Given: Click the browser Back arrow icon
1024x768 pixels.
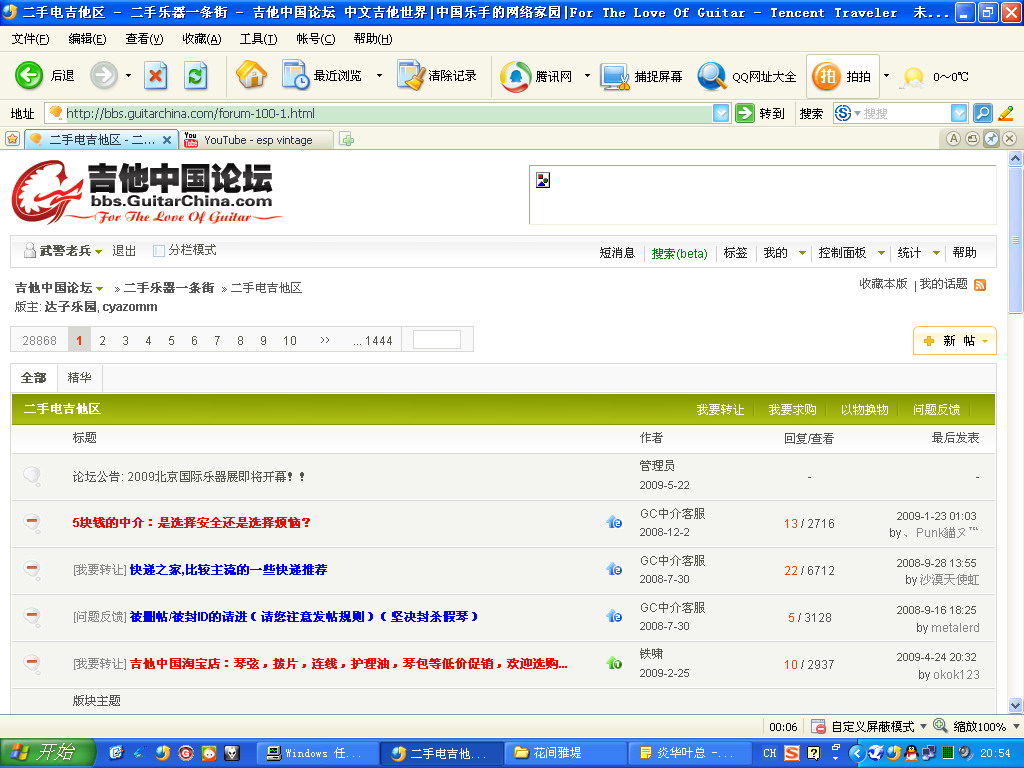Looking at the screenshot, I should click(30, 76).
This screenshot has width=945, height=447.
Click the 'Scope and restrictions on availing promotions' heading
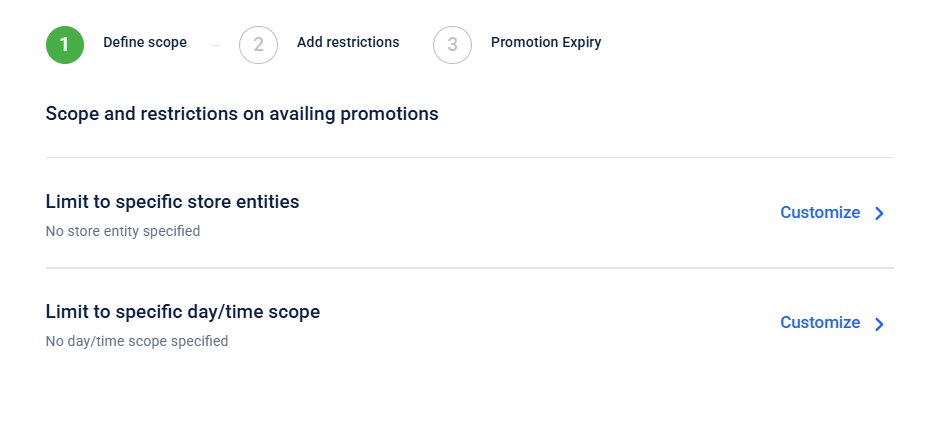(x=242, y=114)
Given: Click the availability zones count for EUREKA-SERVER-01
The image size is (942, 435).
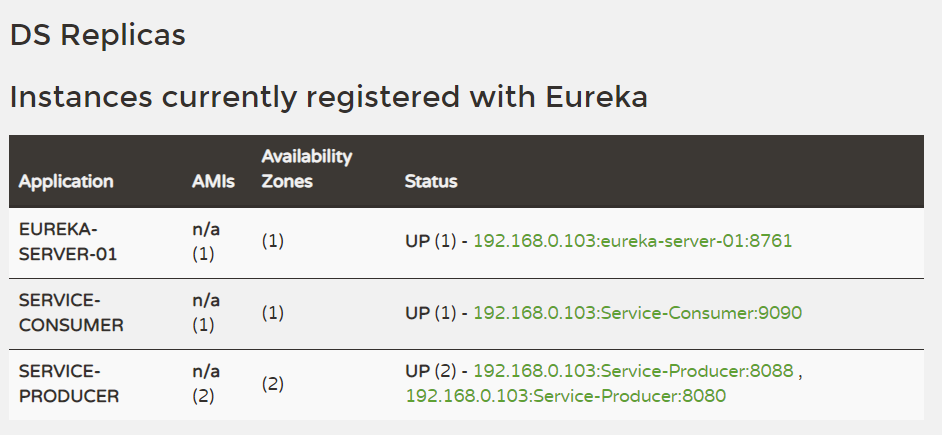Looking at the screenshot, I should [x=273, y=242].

++++++++

▶ [What to do]:
Some lines of the records may contain the string "Given". State how many do, as a number alone.

▶ [Output below]:
2